PROBLEM TO WORK ON | Copy out, word for word, the lines from the one containing "The width and height of the screenshot is (2184, 1232)." through the one containing "I want to click on source", inclusive.

++++++

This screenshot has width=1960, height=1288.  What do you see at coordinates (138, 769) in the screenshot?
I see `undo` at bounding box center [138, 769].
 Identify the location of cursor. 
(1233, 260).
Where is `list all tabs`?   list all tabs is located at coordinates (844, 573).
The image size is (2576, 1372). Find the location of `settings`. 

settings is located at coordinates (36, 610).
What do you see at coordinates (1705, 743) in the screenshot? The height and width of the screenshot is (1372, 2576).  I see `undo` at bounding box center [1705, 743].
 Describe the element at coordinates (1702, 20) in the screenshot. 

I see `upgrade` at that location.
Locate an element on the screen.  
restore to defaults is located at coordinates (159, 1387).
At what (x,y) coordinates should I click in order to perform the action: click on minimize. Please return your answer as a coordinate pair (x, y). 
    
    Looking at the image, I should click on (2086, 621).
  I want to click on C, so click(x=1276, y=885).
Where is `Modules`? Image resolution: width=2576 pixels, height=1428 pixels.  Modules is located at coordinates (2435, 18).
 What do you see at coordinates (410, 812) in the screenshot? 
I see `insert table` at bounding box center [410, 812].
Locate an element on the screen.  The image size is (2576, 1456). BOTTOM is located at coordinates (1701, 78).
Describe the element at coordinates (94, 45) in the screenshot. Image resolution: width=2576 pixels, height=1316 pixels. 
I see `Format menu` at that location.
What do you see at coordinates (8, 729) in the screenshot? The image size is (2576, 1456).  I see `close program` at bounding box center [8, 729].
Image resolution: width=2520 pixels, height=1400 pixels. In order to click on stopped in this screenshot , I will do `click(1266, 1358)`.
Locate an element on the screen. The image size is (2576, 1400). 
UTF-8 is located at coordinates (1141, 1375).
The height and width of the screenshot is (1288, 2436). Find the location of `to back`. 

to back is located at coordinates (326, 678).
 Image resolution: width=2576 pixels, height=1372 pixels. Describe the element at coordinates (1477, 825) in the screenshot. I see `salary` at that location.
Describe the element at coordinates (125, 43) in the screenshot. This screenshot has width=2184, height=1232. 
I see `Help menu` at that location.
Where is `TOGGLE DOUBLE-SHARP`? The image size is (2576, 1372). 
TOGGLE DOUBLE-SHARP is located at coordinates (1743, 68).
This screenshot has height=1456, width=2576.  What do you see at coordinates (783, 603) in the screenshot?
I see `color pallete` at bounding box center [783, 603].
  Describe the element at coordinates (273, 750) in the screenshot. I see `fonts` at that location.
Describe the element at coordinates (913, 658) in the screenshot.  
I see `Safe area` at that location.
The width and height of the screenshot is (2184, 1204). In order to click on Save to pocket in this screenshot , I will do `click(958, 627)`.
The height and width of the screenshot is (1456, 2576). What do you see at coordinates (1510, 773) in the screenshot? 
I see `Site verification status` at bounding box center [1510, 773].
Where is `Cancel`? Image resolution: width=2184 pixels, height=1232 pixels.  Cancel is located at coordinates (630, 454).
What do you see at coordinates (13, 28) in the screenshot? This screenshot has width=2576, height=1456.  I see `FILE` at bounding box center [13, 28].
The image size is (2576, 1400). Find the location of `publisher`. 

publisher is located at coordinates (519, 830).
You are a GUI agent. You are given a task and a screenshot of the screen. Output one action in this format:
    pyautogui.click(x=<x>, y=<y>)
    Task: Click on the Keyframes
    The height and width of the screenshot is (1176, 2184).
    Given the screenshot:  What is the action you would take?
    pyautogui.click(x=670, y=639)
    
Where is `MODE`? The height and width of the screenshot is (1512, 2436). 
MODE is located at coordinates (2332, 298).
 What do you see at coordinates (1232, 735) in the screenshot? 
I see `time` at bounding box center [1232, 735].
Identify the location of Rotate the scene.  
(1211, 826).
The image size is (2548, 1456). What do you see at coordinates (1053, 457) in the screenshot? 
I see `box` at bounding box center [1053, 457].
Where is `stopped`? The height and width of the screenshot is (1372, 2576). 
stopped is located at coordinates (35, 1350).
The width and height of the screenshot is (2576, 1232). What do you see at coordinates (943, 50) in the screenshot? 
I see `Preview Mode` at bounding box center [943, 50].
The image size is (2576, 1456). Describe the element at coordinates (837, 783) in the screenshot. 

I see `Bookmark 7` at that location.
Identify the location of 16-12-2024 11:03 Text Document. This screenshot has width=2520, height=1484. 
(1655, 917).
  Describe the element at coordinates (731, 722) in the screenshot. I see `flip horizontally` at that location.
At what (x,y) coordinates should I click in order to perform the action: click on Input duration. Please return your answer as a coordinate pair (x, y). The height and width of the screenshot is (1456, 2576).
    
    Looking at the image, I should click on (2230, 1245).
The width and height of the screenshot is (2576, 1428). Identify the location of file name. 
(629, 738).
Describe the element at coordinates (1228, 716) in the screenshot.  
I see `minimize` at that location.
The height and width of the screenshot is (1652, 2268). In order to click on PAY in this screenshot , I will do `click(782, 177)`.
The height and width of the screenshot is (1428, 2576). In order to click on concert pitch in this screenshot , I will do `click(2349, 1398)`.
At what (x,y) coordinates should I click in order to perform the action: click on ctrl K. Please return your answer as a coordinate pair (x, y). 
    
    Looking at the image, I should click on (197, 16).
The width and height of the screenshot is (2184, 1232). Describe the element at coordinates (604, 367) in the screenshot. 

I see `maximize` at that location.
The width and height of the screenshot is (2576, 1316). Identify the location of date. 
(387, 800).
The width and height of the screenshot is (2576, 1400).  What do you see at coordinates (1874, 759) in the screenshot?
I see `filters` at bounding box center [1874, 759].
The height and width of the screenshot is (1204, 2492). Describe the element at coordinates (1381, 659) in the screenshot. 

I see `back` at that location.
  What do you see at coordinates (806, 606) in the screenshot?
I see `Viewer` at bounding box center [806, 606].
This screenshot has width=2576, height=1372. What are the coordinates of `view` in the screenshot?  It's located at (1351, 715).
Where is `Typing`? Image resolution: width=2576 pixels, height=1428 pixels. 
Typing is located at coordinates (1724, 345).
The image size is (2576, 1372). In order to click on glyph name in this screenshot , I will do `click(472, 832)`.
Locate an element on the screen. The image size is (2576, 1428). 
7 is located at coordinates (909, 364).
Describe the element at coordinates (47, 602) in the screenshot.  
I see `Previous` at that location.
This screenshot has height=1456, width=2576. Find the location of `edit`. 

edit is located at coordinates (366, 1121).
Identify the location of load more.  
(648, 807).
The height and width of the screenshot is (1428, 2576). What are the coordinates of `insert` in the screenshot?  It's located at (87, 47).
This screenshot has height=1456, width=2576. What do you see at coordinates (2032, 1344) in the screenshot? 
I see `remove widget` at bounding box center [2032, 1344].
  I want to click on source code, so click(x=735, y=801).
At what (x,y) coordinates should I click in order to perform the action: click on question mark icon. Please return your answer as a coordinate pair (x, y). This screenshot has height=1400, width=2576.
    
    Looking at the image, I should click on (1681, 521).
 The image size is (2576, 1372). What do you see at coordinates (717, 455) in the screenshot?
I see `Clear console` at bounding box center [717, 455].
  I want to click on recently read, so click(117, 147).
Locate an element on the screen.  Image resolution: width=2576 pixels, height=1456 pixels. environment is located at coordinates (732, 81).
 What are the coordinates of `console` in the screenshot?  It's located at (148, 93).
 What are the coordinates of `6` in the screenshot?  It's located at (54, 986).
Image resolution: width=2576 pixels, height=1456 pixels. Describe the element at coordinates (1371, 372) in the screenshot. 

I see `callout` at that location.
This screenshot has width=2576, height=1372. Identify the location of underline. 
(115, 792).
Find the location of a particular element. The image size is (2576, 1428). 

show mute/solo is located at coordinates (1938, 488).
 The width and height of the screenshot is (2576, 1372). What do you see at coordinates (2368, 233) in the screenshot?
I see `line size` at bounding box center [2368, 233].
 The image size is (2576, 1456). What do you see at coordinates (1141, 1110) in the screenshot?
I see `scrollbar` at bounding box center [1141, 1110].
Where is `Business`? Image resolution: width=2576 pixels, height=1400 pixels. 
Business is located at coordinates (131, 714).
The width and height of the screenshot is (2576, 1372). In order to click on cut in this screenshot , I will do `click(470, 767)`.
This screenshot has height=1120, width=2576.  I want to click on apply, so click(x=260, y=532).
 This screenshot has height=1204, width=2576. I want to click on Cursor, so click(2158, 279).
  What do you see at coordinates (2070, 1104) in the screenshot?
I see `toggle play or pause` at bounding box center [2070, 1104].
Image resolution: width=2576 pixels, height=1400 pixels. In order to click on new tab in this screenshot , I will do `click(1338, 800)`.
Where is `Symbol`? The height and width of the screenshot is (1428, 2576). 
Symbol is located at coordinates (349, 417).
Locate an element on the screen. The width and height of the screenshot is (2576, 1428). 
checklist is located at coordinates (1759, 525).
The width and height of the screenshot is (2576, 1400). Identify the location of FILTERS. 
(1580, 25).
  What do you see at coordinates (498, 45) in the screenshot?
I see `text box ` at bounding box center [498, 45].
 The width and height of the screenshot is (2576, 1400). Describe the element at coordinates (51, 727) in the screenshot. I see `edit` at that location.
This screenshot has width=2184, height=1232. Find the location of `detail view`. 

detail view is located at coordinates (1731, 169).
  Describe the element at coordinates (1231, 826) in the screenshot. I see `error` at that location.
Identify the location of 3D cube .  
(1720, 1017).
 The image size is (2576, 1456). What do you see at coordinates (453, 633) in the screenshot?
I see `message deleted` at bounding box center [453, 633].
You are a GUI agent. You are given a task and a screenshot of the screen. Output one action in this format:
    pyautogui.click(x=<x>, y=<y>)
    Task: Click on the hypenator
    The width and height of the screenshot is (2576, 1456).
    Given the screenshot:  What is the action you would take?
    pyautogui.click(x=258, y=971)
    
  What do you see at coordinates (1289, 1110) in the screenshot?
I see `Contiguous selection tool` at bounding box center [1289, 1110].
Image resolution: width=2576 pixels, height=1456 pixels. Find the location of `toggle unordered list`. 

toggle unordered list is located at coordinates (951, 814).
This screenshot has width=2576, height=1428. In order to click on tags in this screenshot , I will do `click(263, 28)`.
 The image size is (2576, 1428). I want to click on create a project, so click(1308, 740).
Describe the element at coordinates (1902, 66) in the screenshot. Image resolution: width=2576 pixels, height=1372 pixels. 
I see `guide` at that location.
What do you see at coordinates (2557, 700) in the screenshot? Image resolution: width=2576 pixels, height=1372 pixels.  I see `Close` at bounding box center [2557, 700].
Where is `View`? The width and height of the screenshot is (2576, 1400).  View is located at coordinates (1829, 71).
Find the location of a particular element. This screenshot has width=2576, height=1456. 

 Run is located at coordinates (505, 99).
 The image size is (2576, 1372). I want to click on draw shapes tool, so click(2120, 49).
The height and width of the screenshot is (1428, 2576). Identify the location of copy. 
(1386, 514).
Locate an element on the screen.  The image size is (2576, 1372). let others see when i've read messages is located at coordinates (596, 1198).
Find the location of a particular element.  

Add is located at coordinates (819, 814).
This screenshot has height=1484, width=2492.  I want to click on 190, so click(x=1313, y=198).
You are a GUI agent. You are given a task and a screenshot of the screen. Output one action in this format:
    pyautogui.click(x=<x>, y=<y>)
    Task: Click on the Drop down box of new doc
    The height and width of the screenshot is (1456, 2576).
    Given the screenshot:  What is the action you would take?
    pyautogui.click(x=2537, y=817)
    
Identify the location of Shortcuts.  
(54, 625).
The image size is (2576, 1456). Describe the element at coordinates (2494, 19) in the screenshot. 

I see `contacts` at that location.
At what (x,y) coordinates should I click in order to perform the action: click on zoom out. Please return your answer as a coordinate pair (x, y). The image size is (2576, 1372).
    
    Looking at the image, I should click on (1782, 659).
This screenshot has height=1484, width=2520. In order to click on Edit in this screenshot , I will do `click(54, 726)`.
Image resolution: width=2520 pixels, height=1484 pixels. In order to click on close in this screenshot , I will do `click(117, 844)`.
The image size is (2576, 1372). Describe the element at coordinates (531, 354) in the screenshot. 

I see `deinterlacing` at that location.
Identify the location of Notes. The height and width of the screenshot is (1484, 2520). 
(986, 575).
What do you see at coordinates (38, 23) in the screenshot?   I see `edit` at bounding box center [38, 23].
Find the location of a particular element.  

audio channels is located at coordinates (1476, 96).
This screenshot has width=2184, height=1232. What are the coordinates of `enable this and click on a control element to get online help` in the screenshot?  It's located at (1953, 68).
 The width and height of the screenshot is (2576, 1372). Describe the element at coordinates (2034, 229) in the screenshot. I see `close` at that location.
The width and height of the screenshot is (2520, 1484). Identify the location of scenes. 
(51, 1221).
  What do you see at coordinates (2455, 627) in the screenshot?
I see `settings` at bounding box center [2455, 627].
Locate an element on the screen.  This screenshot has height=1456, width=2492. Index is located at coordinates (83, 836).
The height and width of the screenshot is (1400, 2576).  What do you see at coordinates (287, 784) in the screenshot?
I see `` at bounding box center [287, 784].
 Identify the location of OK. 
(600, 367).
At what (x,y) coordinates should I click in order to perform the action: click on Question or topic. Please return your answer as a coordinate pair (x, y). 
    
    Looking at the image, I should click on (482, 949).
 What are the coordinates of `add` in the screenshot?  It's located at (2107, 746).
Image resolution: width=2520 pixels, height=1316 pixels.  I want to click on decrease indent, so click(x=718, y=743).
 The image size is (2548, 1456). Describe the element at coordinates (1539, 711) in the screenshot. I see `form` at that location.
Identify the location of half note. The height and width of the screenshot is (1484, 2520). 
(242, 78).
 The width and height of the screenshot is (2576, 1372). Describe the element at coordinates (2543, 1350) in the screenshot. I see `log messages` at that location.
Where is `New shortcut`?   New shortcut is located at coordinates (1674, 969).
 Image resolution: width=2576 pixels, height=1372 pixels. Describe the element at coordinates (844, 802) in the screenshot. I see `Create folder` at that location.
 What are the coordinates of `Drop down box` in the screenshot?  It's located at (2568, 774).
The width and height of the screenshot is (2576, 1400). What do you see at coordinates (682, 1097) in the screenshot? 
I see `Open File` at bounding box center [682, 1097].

++++++

EXERCISE RESULT |
The width and height of the screenshot is (2184, 1232). Describe the element at coordinates (604, 367) in the screenshot. 

I see `maximize` at that location.
The width and height of the screenshot is (2576, 1316). Identify the location of date. 
(387, 800).
The width and height of the screenshot is (2576, 1400).  What do you see at coordinates (1874, 759) in the screenshot?
I see `filters` at bounding box center [1874, 759].
The height and width of the screenshot is (1204, 2492). Describe the element at coordinates (1381, 659) in the screenshot. 

I see `back` at that location.
  What do you see at coordinates (806, 606) in the screenshot?
I see `Viewer` at bounding box center [806, 606].
This screenshot has width=2576, height=1372. What are the coordinates of `view` in the screenshot?  It's located at (1351, 715).
Where is `Typing`? Image resolution: width=2576 pixels, height=1428 pixels. 
Typing is located at coordinates (1724, 345).
The image size is (2576, 1372). In order to click on glyph name in this screenshot , I will do `click(472, 832)`.
Locate an element on the screen. The image size is (2576, 1428). 
7 is located at coordinates (909, 364).
Describe the element at coordinates (47, 602) in the screenshot.  
I see `Previous` at that location.
This screenshot has height=1456, width=2576. Find the location of `edit`. 

edit is located at coordinates (366, 1121).
Identify the location of load more.  
(648, 807).
The height and width of the screenshot is (1428, 2576). What are the coordinates of `insert` in the screenshot?  It's located at (87, 47).
This screenshot has height=1456, width=2576. What do you see at coordinates (2032, 1344) in the screenshot? 
I see `remove widget` at bounding box center [2032, 1344].
  I want to click on source code, so click(x=735, y=801).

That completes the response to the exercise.